## INSTRUCTIONS FOR THE TASK:
Since the copy must match the original, write out each record word for word, skipping only the pictures.

--- START ---

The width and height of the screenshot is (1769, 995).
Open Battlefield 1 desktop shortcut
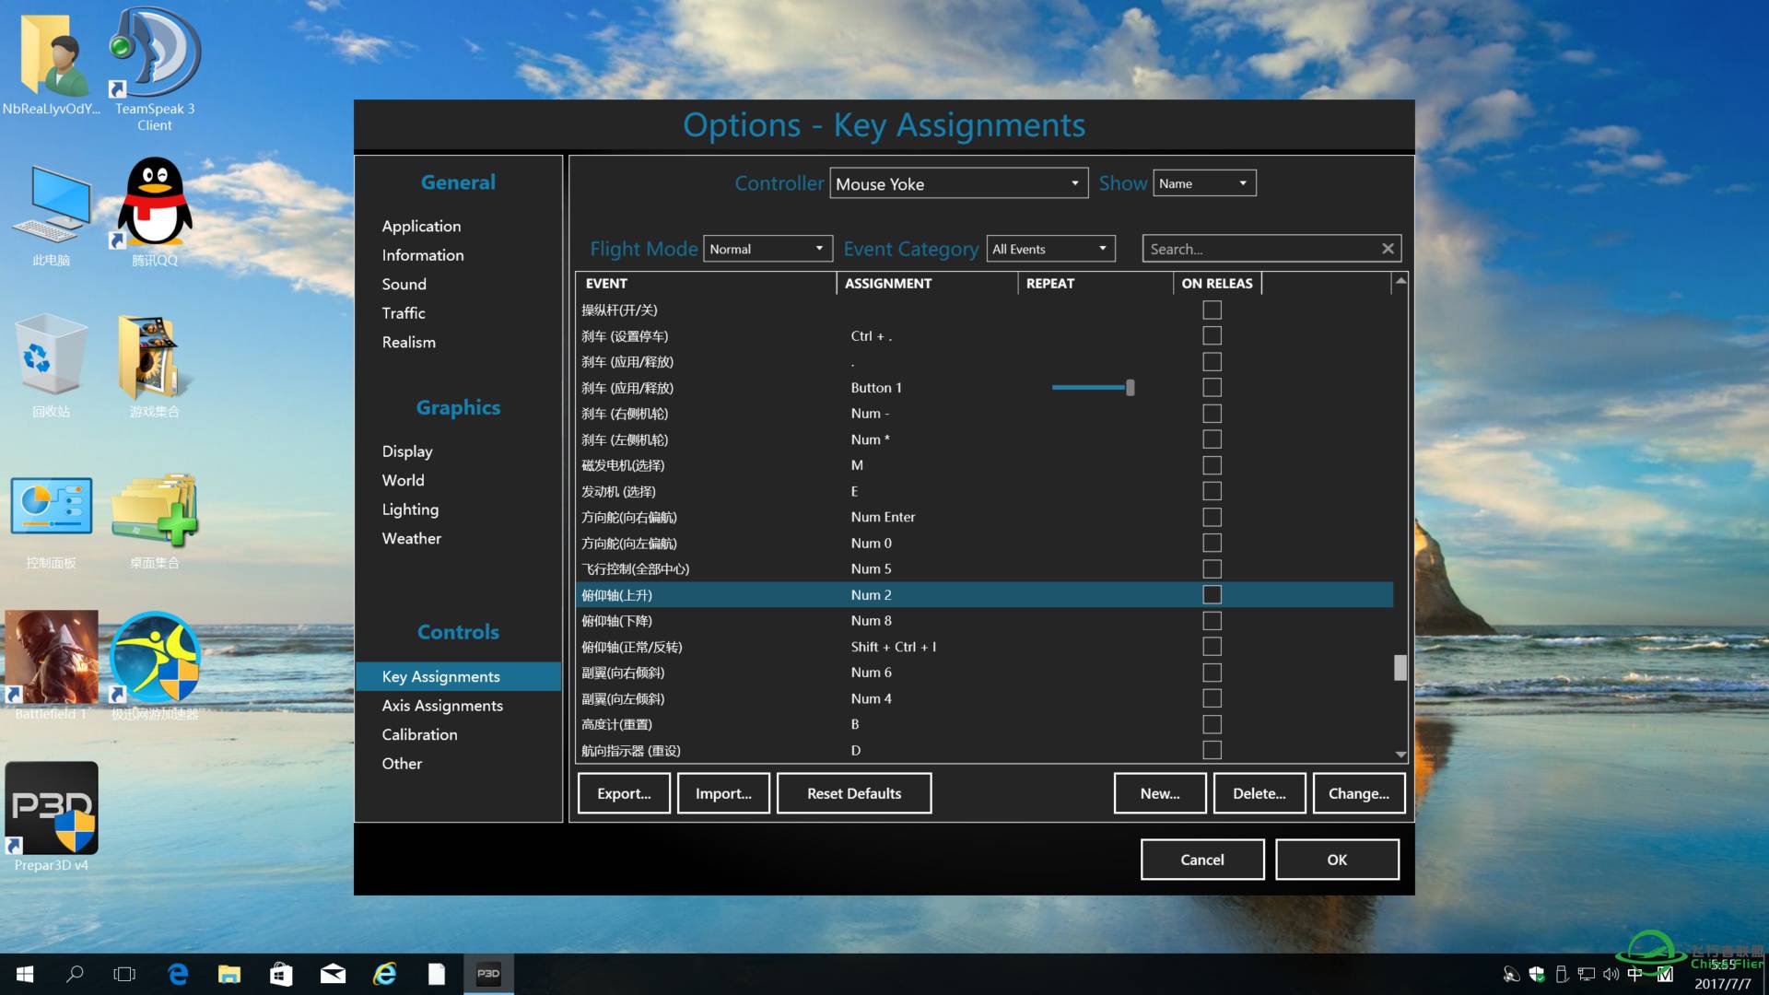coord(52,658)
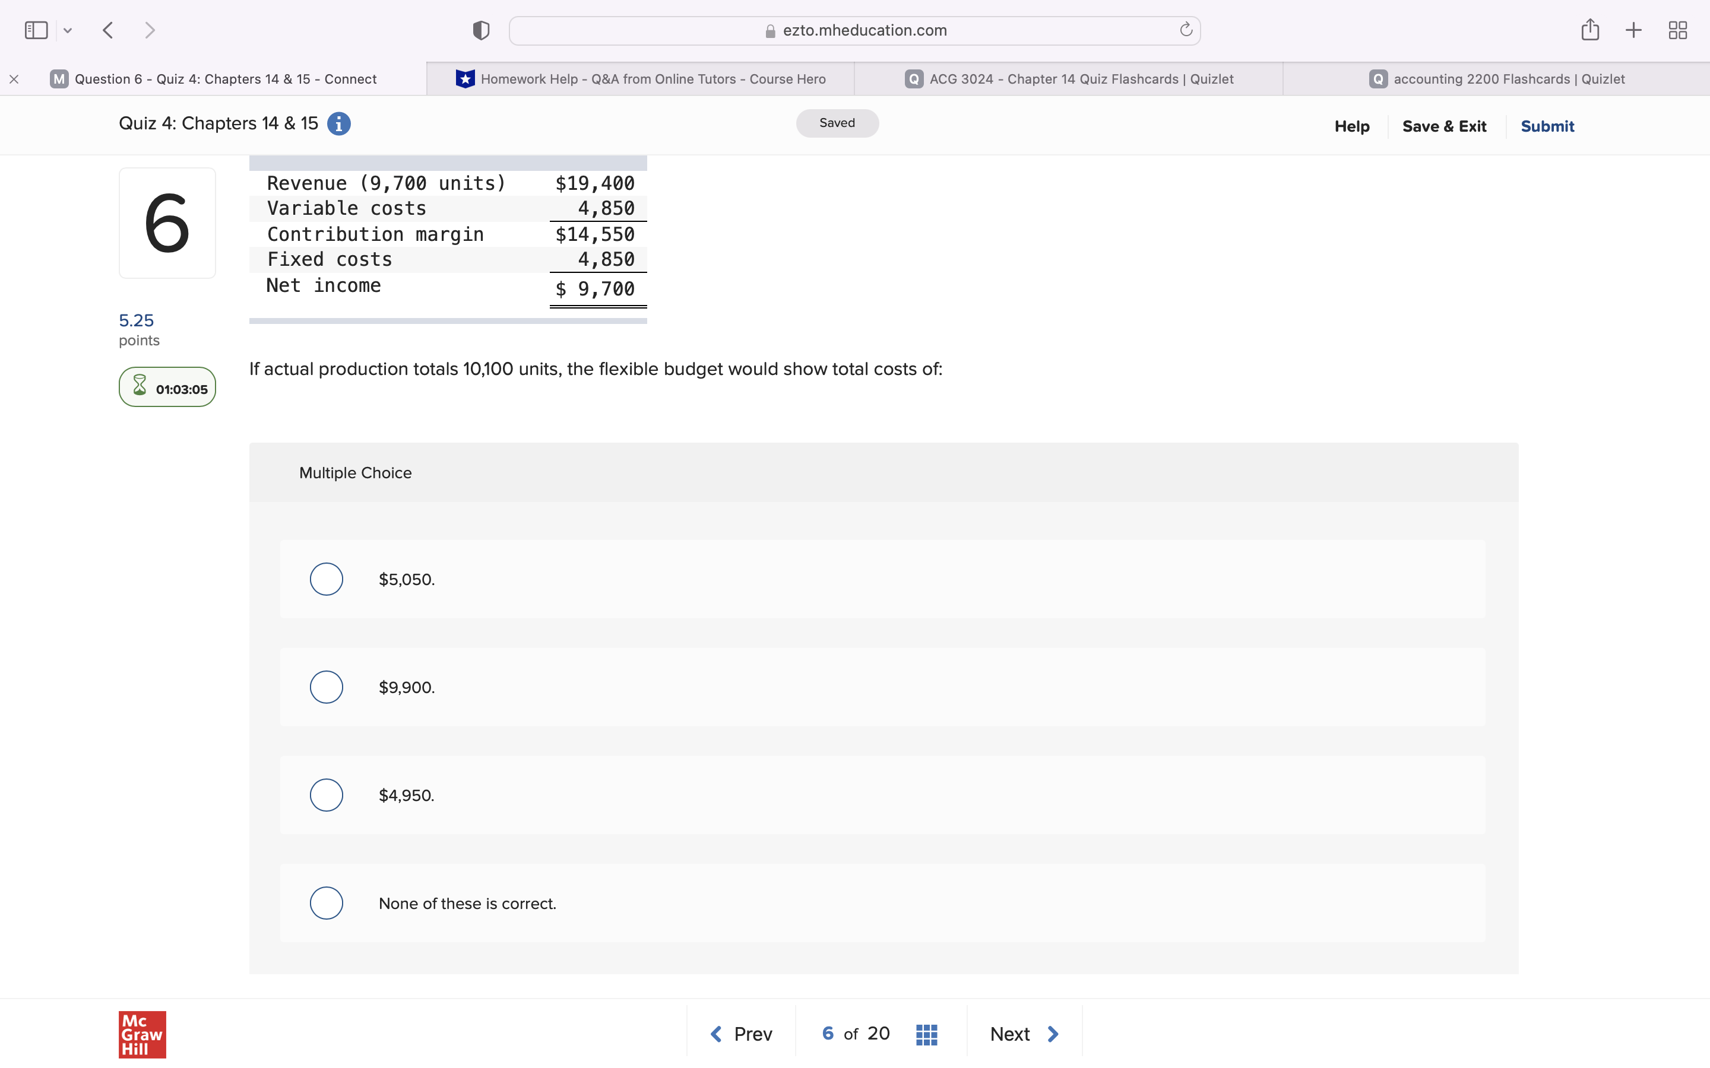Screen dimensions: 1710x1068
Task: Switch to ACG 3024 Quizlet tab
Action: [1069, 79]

--- END ---

## EXPECTED OUTPUT:
The width and height of the screenshot is (1769, 995).
Open Battlefield 1 desktop shortcut
coord(52,658)
Screen dimensions: 1710x1068
Task: Switch to ACG 3024 Quizlet tab
Action: [1069, 79]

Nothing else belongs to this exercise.